"With His stripes we are healed."

At home we have an updated revision of Spurgeon's most popular work, Morning and Evening. As indicated by the title, each day has two devotionals - one for the morning and one for (you guessed it!) the evening. This morning's devotional was especially moving in light of this being Holy Week, as our thoughts are centered on Jesus' death and resurrection.
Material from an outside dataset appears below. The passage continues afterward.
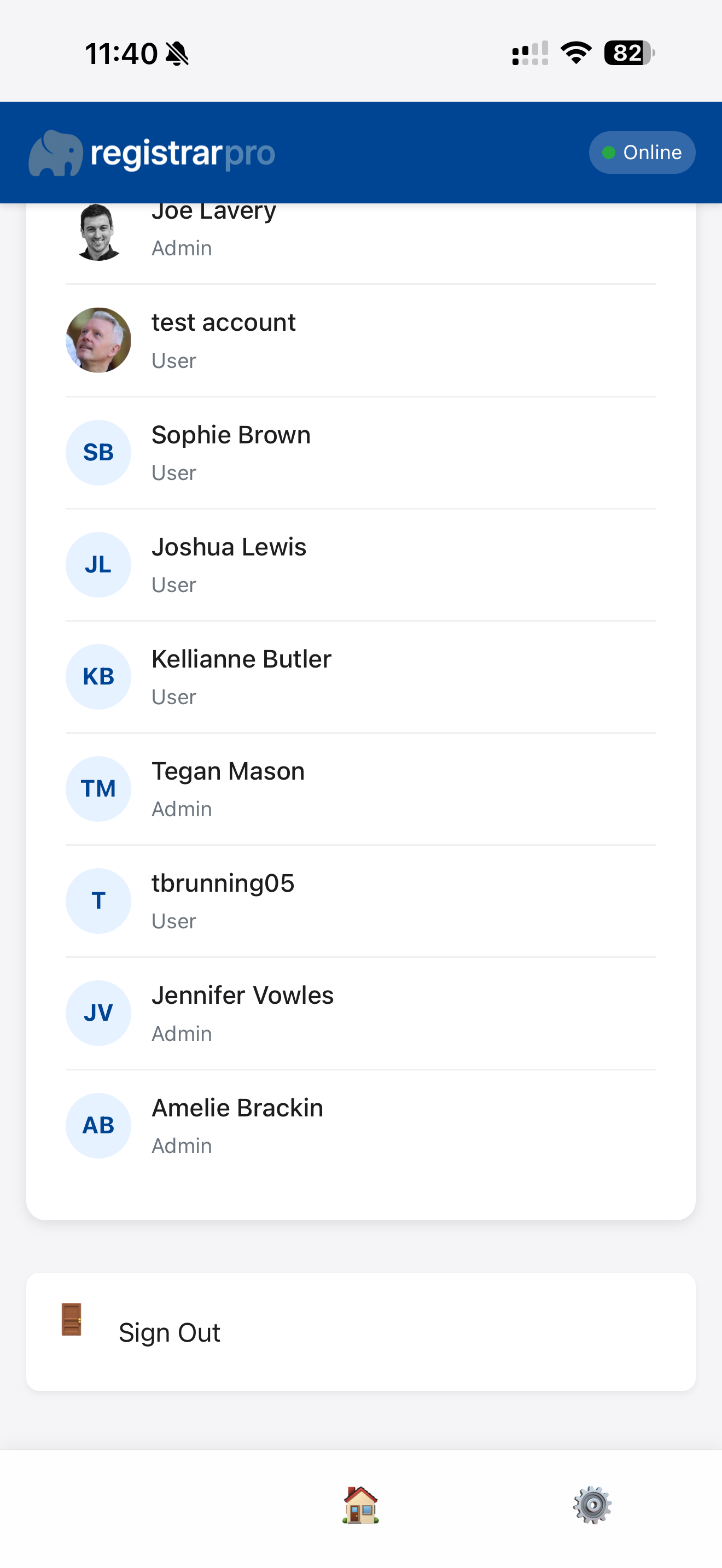This screenshot has height=1568, width=722.
Task: Tap the Online status indicator
Action: click(642, 152)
In meditating on the Messianic prophecy of Isaiah 53:5, "With His stripes we are healed," Spurgeon writes,

Pilate delivered our Lord to the Roman officers to be scourged. The Roman scourge was a most dreadful instrument of torture. It was made of the sinews of oxen. Sharp bones were intertwined here and there among the sinews, so that every time the lash came down, pieces of bone inflicted fearful lacerations and tore the flesh from the bone. The Savior was, no doubt, bound to the column, and thus beaten. He had been beaten before, but this beating by the Roman soldiers was probably the severest of His flagellations. My soul, stand here and weep over His poor stricken body. Believer in Jesus, can you gaze on Him without tears, as He stands before you the image of agonizing love? He is at once fair as the lily for innocence and red as the rose with the crimson of His own blood. As we feel the sure and blessed healing that His stripes have worked in us, do not our hearts melt at once with love and grief? If ever we have loved our Lord Jesus, surely we must feel that affection glowing now within our hearts.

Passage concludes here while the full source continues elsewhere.